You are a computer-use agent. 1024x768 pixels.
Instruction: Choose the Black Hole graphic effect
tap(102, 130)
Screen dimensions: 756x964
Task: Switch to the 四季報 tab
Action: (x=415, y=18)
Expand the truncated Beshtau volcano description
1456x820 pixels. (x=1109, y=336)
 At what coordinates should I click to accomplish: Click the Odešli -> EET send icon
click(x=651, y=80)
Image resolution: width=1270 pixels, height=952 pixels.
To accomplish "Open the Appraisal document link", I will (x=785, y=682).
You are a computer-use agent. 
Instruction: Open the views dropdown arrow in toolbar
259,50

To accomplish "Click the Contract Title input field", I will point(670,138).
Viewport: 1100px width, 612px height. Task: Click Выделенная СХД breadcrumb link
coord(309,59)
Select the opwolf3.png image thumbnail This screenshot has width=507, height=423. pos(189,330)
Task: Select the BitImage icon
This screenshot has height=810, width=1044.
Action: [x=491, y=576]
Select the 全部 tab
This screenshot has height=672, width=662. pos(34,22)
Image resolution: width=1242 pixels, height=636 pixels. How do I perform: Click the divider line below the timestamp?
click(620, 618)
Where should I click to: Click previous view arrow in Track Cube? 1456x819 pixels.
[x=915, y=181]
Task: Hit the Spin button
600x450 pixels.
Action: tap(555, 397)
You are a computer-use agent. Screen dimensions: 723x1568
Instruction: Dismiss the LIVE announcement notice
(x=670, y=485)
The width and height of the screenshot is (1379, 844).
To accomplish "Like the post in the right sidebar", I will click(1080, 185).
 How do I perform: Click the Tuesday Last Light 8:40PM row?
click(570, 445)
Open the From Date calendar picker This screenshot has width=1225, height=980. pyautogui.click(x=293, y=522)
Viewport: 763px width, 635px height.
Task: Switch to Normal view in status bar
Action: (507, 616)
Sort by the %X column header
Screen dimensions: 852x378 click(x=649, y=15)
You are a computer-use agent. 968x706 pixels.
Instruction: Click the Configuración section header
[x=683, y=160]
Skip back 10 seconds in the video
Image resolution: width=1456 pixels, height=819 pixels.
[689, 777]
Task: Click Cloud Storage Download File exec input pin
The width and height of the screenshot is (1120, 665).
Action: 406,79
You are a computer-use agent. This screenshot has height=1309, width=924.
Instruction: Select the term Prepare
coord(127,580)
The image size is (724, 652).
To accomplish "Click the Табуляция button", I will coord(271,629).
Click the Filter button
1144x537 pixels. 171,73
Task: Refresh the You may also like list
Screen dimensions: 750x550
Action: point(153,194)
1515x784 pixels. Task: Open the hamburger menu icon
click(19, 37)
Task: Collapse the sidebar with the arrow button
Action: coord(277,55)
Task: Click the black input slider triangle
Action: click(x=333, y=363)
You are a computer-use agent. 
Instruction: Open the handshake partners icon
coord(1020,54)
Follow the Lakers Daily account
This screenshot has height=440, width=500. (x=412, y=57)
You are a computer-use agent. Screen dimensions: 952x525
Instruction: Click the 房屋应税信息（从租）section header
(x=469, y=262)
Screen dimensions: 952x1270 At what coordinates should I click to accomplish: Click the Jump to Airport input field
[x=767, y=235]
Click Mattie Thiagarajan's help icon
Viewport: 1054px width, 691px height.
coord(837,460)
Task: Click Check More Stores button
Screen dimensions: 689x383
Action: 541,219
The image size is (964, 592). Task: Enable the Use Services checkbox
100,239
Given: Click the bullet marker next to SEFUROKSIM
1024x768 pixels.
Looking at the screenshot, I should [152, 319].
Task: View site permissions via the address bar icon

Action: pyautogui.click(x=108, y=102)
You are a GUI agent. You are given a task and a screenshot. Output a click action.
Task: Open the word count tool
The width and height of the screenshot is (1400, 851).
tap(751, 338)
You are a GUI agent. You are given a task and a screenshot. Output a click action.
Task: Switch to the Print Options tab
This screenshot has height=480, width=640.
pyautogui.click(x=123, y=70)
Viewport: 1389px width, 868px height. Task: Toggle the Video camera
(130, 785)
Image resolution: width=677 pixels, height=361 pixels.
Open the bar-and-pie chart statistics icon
-=-=-
Reproduce every one of the records above in full, swapping "Spin button" for "Stop button" and leaving everything else unchanged.

You are a computer-use agent. 1024x768 pixels.
Instruction: Choose the Black Hole graphic effect
tap(102, 130)
Screen dimensions: 756x964
Task: Switch to the 四季報 tab
Action: (x=415, y=18)
Expand the truncated Beshtau volcano description
1456x820 pixels. (x=1109, y=336)
 At what coordinates should I click to accomplish: Click the Odešli -> EET send icon
click(x=651, y=80)
Image resolution: width=1270 pixels, height=952 pixels.
To accomplish "Open the Appraisal document link", I will (x=785, y=682).
You are a computer-use agent. 
Instruction: Open the views dropdown arrow in toolbar
259,50

To accomplish "Click the Contract Title input field", I will point(670,138).
Viewport: 1100px width, 612px height. Task: Click Выделенная СХД breadcrumb link
coord(309,59)
Select the opwolf3.png image thumbnail This screenshot has width=507, height=423. pos(189,330)
Task: Select the BitImage icon
This screenshot has height=810, width=1044.
Action: [x=491, y=576]
Select the 全部 tab
This screenshot has height=672, width=662. pos(34,22)
Image resolution: width=1242 pixels, height=636 pixels. How do I perform: Click the divider line below the timestamp?
click(620, 618)
Where should I click to: Click previous view arrow in Track Cube? 1456x819 pixels.
[x=915, y=181]
Task: Hit the Stop button
600x450 pixels.
Action: tap(555, 397)
You are a computer-use agent. Screen dimensions: 723x1568
Instruction: Dismiss the LIVE announcement notice
(x=670, y=485)
The width and height of the screenshot is (1379, 844).
To accomplish "Like the post in the right sidebar", I will click(1080, 185).
 How do I perform: Click the Tuesday Last Light 8:40PM row?
click(570, 445)
Open the From Date calendar picker This screenshot has width=1225, height=980. pyautogui.click(x=293, y=522)
Viewport: 763px width, 635px height.
Task: Switch to Normal view in status bar
Action: (507, 616)
Sort by the %X column header
Screen dimensions: 852x378 click(x=649, y=15)
You are a computer-use agent. 968x706 pixels.
Instruction: Click the Configuración section header
[x=683, y=160]
Skip back 10 seconds in the video
Image resolution: width=1456 pixels, height=819 pixels.
[689, 777]
Task: Click Cloud Storage Download File exec input pin
The width and height of the screenshot is (1120, 665).
Action: 406,79
You are a computer-use agent. This screenshot has height=1309, width=924.
Instruction: Select the term Prepare
coord(127,580)
The image size is (724, 652).
To accomplish "Click the Табуляция button", I will coord(271,629).
Click the Filter button
1144x537 pixels. 171,73
Task: Refresh the You may also like list
Screen dimensions: 750x550
Action: point(153,194)
1515x784 pixels. Task: Open the hamburger menu icon
click(19, 37)
Task: Collapse the sidebar with the arrow button
Action: coord(277,55)
Task: Click the black input slider triangle
Action: click(x=333, y=363)
You are a computer-use agent. 
Instruction: Open the handshake partners icon
coord(1020,54)
Follow the Lakers Daily account
This screenshot has height=440, width=500. (x=412, y=57)
You are a computer-use agent. Screen dimensions: 952x525
Instruction: Click the 房屋应税信息（从租）section header
(x=469, y=262)
Screen dimensions: 952x1270 At what coordinates should I click to accomplish: Click the Jump to Airport input field
[x=767, y=235]
Click Mattie Thiagarajan's help icon
Viewport: 1054px width, 691px height.
coord(837,460)
Task: Click Check More Stores button
Screen dimensions: 689x383
Action: 541,219
The image size is (964, 592). Task: Enable the Use Services checkbox
100,239
Given: Click the bullet marker next to SEFUROKSIM
1024x768 pixels.
Looking at the screenshot, I should [152, 319].
Task: View site permissions via the address bar icon

Action: pyautogui.click(x=108, y=102)
You are a GUI agent. You are given a task and a screenshot. Output a click action.
Task: Open the word count tool
The width and height of the screenshot is (1400, 851).
tap(751, 338)
You are a GUI agent. You are given a task and a screenshot. Output a click action.
Task: Switch to the Print Options tab
This screenshot has height=480, width=640.
pyautogui.click(x=123, y=70)
Viewport: 1389px width, 868px height. Task: Toggle the Video camera
(130, 785)
Image resolution: width=677 pixels, height=361 pixels.
Open the bar-and-pie chart statistics icon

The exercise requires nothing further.